● **TASK TO COMPLETE**:
Among the lines below, keep only those from the one containing "絲襪美腿 (119, 1135)" through the one containing "173 live秀視訊 (56, 2398)", and reproduce them exactly.

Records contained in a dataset
◆ ◆ ◆ ◆ ◆
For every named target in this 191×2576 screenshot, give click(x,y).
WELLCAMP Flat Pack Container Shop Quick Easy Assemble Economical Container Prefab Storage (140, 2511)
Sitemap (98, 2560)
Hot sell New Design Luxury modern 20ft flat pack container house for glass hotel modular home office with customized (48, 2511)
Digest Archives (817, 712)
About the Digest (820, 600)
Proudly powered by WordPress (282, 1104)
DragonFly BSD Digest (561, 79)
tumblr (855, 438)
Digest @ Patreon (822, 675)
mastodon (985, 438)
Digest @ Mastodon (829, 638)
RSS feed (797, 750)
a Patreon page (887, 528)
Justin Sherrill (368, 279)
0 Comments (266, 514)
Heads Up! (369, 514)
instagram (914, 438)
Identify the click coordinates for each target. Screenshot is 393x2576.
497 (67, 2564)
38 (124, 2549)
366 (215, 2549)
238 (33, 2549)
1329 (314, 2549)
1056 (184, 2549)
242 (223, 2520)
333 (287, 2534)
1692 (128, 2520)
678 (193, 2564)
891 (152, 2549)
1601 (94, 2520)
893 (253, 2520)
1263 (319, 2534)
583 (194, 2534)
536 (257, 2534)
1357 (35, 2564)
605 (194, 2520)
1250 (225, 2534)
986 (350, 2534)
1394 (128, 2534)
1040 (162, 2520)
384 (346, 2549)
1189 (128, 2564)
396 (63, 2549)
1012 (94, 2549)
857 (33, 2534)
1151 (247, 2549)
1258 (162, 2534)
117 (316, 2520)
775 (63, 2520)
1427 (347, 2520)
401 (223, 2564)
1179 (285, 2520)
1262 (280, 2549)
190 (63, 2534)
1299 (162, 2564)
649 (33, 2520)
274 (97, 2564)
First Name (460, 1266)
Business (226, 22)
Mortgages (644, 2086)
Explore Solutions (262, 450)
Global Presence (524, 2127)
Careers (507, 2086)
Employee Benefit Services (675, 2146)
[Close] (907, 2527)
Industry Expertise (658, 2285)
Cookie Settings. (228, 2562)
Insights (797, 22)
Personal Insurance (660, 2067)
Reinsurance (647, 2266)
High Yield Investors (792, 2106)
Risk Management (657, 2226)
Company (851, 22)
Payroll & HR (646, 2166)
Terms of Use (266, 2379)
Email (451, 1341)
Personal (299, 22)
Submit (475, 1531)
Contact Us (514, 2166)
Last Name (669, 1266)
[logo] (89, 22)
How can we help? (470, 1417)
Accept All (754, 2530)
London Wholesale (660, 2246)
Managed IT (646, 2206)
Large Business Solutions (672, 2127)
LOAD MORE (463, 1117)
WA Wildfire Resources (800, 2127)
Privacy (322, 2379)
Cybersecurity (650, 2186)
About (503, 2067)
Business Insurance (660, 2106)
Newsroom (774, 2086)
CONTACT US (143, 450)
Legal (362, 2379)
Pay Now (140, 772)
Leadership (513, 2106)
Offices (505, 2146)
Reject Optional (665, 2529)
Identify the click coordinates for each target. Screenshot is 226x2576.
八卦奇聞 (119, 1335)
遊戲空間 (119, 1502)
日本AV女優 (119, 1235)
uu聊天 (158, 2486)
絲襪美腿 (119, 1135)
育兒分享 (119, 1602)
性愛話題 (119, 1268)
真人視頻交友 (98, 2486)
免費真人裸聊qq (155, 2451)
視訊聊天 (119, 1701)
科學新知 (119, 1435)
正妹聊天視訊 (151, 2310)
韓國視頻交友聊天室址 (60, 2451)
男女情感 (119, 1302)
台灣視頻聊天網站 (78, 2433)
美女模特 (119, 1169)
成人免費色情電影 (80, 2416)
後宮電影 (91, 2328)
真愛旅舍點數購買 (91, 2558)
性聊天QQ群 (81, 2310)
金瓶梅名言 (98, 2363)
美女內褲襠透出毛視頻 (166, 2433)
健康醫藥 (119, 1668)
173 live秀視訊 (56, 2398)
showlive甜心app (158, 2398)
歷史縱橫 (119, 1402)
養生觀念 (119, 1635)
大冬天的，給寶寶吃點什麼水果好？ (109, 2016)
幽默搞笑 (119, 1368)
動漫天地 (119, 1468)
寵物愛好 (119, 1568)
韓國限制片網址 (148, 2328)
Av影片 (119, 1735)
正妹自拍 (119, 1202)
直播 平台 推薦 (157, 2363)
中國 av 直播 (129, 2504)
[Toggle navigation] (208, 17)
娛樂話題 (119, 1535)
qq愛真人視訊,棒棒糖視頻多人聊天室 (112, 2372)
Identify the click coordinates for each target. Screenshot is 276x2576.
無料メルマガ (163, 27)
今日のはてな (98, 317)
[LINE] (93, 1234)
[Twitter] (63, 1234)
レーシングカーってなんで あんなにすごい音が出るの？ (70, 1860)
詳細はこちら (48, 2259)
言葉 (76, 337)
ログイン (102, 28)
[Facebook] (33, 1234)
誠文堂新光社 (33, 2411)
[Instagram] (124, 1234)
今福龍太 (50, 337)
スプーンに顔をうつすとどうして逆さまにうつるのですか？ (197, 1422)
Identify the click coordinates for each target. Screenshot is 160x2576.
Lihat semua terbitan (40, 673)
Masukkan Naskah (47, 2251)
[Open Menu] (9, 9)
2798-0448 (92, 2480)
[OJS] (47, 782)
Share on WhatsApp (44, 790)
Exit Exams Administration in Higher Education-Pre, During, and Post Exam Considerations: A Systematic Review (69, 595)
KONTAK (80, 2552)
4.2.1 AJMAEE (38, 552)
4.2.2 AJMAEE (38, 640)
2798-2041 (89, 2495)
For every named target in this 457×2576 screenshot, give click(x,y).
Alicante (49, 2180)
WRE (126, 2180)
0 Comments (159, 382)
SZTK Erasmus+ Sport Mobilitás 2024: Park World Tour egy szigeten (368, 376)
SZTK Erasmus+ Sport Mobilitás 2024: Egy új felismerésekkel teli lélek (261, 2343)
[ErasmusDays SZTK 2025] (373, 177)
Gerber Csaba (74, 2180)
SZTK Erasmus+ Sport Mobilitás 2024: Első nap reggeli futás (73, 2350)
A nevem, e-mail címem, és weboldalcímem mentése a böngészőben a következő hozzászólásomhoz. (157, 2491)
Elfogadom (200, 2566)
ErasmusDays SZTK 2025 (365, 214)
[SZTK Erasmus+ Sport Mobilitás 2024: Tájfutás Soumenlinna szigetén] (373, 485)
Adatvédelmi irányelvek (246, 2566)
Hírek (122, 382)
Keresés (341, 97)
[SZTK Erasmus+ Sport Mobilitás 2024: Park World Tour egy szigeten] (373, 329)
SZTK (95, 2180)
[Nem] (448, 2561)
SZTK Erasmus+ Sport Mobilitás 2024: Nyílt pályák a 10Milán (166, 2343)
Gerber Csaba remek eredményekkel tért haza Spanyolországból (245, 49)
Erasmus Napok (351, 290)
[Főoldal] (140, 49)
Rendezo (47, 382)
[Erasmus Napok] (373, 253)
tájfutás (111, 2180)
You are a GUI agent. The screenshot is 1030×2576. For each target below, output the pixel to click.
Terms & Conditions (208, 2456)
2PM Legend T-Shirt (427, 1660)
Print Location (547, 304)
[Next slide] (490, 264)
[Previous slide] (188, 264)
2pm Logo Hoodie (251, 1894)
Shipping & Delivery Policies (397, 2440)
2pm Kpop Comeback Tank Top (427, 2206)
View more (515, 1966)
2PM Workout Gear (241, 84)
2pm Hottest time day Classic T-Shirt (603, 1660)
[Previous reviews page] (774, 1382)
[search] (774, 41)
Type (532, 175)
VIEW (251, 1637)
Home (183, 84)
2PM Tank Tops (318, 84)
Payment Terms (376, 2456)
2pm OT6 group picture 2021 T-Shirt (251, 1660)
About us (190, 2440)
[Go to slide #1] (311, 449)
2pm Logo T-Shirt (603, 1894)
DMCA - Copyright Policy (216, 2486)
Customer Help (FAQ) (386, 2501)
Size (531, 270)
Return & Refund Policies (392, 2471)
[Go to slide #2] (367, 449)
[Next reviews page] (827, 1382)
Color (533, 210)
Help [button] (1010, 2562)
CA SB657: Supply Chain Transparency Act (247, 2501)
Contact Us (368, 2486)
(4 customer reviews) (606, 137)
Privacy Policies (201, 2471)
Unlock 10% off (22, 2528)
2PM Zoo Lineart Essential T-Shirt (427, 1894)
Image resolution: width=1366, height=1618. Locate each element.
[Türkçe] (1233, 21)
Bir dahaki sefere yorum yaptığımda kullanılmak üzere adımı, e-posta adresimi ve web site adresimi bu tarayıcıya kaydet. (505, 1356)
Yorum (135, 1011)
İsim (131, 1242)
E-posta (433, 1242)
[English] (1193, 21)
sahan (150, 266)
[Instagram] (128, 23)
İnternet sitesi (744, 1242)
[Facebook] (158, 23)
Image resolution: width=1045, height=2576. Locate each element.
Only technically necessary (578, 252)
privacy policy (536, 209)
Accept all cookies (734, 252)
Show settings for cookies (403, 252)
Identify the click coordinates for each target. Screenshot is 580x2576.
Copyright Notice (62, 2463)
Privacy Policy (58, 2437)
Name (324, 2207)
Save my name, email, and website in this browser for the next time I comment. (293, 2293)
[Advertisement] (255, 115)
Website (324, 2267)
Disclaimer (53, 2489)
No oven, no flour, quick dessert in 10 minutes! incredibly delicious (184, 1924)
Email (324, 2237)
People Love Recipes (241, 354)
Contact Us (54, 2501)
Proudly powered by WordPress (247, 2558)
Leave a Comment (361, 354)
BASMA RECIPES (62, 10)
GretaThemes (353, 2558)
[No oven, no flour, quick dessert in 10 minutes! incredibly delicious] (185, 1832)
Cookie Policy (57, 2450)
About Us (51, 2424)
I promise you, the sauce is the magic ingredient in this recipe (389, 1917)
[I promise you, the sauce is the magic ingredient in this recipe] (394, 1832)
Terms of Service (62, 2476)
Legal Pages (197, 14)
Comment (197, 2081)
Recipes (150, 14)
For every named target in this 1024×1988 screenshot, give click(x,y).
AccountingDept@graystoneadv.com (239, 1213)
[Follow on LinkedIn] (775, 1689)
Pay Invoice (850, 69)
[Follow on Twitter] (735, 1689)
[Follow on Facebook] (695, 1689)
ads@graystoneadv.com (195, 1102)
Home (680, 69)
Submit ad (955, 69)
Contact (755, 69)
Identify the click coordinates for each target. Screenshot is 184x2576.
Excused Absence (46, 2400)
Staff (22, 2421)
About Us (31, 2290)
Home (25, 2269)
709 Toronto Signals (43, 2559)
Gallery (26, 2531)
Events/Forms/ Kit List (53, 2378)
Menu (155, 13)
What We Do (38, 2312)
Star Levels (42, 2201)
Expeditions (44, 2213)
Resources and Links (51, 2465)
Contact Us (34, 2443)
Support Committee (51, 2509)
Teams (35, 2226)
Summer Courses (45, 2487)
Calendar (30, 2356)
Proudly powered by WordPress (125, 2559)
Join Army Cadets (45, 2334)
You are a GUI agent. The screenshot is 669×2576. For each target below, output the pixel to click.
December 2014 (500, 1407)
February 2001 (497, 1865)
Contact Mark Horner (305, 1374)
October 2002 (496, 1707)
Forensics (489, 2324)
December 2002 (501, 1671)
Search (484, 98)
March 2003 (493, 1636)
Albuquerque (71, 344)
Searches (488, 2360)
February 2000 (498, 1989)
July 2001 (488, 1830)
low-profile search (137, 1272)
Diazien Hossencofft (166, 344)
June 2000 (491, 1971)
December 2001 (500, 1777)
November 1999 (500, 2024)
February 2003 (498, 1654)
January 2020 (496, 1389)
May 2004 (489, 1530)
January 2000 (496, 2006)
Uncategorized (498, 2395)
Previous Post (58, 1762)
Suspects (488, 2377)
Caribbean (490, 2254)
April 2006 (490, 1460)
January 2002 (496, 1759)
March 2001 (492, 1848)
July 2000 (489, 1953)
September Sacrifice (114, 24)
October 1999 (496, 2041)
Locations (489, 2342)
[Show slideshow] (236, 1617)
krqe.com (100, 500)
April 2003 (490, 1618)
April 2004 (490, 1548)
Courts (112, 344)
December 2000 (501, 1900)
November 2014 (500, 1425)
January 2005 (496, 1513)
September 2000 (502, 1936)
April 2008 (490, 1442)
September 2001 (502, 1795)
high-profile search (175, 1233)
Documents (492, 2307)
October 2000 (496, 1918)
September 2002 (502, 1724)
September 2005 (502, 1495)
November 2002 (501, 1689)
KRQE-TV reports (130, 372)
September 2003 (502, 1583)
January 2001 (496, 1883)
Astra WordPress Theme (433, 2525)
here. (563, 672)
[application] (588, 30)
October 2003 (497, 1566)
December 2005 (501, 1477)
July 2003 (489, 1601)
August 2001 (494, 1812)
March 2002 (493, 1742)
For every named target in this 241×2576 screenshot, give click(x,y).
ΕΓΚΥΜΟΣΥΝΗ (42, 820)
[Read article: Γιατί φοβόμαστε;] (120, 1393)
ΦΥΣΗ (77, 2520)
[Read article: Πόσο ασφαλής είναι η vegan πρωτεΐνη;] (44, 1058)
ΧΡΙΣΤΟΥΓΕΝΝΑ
◆ ◆ ◆ ◆ ◆
● **SOLUTION FOR THIS TASK**:
絲襪美腿 (119, 1135)
育兒分享 (119, 1602)
性愛話題 (119, 1268)
真人視頻交友 (98, 2486)
免費真人裸聊qq (155, 2451)
視訊聊天 (119, 1701)
科學新知 (119, 1435)
正妹聊天視訊 (151, 2310)
韓國視頻交友聊天室址 (60, 2451)
男女情感 (119, 1302)
台灣視頻聊天網站 (78, 2433)
美女模特 (119, 1169)
成人免費色情電影 (80, 2416)
後宮電影 (91, 2328)
真愛旅舍點數購買 (91, 2558)
性聊天QQ群 (81, 2310)
金瓶梅名言 (98, 2363)
美女內褲襠透出毛視頻 (166, 2433)
健康醫藥 (119, 1668)
173 live秀視訊 (56, 2398)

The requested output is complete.